Input material —
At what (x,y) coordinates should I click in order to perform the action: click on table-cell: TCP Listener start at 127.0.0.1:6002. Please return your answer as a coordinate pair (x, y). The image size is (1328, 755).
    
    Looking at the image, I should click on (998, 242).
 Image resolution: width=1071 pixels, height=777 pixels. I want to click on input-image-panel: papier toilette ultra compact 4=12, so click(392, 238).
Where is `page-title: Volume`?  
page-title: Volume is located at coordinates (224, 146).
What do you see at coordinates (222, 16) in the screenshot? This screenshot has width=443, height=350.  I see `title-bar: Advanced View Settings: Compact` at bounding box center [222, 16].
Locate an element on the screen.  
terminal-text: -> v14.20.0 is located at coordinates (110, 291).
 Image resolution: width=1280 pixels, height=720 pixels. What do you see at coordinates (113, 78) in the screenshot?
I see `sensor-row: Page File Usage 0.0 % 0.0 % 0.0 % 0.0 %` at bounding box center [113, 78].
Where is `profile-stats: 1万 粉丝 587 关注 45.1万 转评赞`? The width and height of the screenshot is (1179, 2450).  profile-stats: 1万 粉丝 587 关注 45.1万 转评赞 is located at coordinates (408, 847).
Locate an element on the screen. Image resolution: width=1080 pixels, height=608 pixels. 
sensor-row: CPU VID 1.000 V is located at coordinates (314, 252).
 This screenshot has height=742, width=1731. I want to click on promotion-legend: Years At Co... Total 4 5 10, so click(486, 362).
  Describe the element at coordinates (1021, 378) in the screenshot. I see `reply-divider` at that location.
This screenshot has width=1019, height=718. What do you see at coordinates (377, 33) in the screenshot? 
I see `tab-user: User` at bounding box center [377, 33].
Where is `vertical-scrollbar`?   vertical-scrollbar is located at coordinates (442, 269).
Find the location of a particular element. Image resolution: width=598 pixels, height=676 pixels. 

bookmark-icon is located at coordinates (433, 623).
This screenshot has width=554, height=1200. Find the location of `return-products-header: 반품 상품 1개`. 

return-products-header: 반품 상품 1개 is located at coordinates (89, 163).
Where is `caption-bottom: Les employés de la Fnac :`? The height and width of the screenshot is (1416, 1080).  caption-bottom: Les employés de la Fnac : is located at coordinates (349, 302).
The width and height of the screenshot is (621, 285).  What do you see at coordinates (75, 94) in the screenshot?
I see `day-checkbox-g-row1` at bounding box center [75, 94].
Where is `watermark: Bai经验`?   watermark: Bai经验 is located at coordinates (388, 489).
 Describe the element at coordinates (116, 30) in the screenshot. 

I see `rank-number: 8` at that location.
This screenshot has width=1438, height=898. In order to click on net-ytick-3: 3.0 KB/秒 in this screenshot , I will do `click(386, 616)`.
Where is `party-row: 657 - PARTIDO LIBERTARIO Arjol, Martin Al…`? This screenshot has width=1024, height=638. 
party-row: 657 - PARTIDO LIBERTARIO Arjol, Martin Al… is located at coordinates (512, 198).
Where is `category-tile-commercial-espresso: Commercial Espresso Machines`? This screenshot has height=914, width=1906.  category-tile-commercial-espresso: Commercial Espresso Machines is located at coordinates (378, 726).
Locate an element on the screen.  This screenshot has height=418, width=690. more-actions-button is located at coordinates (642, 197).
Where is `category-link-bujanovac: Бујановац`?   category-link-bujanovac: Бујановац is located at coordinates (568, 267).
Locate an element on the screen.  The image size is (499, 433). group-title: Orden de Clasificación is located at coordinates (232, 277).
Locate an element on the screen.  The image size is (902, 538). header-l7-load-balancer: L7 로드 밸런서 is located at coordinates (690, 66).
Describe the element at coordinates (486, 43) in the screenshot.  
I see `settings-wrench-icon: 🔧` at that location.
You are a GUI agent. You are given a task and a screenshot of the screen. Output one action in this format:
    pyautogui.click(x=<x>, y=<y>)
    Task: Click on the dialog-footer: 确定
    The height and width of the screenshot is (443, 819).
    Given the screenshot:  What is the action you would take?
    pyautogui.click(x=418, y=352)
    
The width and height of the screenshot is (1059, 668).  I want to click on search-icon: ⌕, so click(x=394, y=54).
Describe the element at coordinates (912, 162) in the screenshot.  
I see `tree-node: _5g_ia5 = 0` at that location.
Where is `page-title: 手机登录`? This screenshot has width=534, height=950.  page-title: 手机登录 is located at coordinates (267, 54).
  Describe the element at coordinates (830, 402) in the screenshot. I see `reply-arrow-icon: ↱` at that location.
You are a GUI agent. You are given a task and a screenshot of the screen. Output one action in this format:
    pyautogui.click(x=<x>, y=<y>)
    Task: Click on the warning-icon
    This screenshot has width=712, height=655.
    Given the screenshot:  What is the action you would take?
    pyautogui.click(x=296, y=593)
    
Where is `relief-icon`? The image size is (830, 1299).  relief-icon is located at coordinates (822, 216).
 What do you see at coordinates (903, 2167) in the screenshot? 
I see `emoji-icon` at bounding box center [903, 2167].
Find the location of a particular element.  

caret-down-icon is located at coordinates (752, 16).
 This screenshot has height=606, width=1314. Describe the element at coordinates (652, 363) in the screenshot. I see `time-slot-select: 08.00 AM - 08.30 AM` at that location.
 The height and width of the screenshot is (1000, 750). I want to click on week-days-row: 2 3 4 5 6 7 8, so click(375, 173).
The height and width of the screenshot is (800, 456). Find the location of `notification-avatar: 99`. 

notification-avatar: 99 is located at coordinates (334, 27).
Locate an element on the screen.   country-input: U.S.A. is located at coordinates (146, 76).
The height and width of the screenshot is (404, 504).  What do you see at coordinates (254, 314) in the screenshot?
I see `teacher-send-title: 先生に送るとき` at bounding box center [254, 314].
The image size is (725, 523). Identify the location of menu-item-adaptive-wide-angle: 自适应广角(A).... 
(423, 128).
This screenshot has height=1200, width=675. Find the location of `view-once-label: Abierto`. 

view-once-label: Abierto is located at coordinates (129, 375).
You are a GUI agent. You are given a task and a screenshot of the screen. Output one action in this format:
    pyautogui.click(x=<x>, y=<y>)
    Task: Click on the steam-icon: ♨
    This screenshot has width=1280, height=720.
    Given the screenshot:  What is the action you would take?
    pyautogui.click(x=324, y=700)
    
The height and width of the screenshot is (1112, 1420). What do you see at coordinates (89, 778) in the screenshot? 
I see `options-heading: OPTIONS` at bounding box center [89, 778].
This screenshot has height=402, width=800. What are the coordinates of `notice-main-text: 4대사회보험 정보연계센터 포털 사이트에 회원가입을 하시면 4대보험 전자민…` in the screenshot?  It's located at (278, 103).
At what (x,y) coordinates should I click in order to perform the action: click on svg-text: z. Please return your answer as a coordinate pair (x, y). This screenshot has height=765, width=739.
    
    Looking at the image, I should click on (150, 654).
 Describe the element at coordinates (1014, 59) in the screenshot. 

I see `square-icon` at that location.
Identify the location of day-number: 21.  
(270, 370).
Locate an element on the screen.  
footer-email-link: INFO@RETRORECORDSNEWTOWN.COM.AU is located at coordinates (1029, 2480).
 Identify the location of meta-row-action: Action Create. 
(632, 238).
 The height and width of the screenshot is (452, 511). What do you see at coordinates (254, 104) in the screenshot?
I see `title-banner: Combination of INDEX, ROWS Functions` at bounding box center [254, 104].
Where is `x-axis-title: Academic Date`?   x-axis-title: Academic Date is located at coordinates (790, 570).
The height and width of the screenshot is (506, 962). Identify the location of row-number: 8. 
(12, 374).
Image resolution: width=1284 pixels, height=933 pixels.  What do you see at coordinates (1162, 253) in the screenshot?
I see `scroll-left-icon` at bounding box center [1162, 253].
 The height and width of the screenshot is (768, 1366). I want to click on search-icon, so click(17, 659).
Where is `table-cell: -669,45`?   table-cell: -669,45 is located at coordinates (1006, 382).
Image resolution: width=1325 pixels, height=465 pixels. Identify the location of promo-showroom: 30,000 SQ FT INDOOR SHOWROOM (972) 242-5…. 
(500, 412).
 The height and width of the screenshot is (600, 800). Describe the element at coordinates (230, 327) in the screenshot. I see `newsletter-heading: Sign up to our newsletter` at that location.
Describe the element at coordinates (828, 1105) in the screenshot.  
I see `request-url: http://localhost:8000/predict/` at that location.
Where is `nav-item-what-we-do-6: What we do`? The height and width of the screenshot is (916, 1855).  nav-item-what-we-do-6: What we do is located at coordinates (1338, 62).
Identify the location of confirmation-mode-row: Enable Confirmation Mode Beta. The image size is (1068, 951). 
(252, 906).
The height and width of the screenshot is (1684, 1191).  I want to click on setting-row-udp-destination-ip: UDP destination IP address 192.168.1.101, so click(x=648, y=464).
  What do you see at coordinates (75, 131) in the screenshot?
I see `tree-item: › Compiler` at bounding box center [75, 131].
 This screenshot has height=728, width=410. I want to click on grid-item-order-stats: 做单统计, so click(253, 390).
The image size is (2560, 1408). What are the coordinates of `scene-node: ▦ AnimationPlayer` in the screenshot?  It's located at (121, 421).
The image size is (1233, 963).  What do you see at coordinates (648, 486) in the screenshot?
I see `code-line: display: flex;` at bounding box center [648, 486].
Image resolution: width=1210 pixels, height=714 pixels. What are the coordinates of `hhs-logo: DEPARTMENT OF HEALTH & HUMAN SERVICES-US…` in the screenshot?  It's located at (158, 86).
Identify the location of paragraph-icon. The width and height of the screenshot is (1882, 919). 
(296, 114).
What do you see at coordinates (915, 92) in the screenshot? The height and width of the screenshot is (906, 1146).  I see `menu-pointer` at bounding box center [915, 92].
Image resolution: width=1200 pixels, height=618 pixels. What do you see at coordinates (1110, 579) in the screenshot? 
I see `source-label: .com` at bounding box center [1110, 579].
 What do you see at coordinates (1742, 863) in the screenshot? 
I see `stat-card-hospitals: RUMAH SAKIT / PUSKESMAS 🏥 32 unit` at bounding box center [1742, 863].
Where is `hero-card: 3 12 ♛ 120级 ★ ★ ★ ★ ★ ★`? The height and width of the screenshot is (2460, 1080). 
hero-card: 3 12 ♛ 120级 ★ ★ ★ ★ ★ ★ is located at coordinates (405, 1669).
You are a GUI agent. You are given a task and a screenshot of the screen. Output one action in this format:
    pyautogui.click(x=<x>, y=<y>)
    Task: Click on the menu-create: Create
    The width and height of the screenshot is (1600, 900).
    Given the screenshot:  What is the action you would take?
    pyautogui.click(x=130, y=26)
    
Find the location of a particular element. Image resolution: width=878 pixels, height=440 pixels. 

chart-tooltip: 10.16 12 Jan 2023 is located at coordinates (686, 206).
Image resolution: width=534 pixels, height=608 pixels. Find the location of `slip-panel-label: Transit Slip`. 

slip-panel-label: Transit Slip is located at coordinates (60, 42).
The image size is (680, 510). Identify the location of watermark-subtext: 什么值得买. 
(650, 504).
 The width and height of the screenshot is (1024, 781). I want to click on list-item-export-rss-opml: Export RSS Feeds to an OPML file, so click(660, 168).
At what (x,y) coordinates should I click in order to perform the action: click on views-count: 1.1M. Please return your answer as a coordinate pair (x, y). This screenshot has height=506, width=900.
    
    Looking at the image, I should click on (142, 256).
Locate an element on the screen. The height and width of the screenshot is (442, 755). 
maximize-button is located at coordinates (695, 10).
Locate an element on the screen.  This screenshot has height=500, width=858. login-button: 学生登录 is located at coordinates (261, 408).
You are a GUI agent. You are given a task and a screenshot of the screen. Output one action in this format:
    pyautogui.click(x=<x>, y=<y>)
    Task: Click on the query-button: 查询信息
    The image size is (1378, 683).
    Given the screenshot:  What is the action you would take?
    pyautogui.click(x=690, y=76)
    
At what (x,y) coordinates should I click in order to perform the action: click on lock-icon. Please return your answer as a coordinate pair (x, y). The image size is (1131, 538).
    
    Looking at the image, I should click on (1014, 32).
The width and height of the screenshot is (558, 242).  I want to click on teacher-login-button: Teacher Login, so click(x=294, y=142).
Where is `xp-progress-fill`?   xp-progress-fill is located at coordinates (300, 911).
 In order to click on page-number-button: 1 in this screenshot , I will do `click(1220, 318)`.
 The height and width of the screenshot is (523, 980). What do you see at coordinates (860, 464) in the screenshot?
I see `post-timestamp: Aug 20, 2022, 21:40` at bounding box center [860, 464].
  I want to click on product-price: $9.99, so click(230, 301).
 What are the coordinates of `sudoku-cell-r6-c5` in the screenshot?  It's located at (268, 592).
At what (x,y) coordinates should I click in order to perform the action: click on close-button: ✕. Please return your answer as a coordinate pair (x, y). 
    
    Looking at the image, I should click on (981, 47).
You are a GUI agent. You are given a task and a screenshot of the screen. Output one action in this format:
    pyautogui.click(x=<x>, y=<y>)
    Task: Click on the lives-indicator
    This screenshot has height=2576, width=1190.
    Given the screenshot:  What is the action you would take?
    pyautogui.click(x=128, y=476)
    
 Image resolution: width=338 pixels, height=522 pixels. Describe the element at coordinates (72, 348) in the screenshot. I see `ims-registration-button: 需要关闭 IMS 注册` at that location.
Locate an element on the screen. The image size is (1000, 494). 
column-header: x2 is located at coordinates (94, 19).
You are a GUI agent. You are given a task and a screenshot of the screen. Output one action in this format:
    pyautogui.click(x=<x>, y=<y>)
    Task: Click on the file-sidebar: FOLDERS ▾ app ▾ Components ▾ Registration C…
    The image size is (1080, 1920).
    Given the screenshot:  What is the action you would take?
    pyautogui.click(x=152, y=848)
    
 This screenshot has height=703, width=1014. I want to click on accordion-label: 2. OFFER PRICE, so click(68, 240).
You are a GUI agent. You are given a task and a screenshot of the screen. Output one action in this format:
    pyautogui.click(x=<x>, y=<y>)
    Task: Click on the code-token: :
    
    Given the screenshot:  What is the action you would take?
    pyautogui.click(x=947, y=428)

Try it —
Copy word for word the records from the line with "Describe the element at coordinates (1014, 59)" up to and including the line with "This screenshot has height=728, width=410.".

Solution for this exercise —
 Describe the element at coordinates (1014, 59) in the screenshot. 

I see `square-icon` at that location.
Identify the location of day-number: 21.  
(270, 370).
Locate an element on the screen.  
footer-email-link: INFO@RETRORECORDSNEWTOWN.COM.AU is located at coordinates (1029, 2480).
 Identify the location of meta-row-action: Action Create. 
(632, 238).
 The height and width of the screenshot is (452, 511). What do you see at coordinates (254, 104) in the screenshot?
I see `title-banner: Combination of INDEX, ROWS Functions` at bounding box center [254, 104].
Where is `x-axis-title: Academic Date`?   x-axis-title: Academic Date is located at coordinates (790, 570).
The height and width of the screenshot is (506, 962). Identify the location of row-number: 8. 
(12, 374).
Image resolution: width=1284 pixels, height=933 pixels.  What do you see at coordinates (1162, 253) in the screenshot?
I see `scroll-left-icon` at bounding box center [1162, 253].
 The height and width of the screenshot is (768, 1366). I want to click on search-icon, so click(17, 659).
Where is `table-cell: -669,45`?   table-cell: -669,45 is located at coordinates (1006, 382).
Image resolution: width=1325 pixels, height=465 pixels. Identify the location of promo-showroom: 30,000 SQ FT INDOOR SHOWROOM (972) 242-5…. 
(500, 412).
 The height and width of the screenshot is (600, 800). Describe the element at coordinates (230, 327) in the screenshot. I see `newsletter-heading: Sign up to our newsletter` at that location.
Describe the element at coordinates (828, 1105) in the screenshot.  
I see `request-url: http://localhost:8000/predict/` at that location.
Where is `nav-item-what-we-do-6: What we do`? The height and width of the screenshot is (916, 1855).  nav-item-what-we-do-6: What we do is located at coordinates (1338, 62).
Identify the location of confirmation-mode-row: Enable Confirmation Mode Beta. The image size is (1068, 951). 
(252, 906).
The height and width of the screenshot is (1684, 1191).  I want to click on setting-row-udp-destination-ip: UDP destination IP address 192.168.1.101, so click(x=648, y=464).
  What do you see at coordinates (75, 131) in the screenshot?
I see `tree-item: › Compiler` at bounding box center [75, 131].
 This screenshot has height=728, width=410. I want to click on grid-item-order-stats: 做单统计, so click(253, 390).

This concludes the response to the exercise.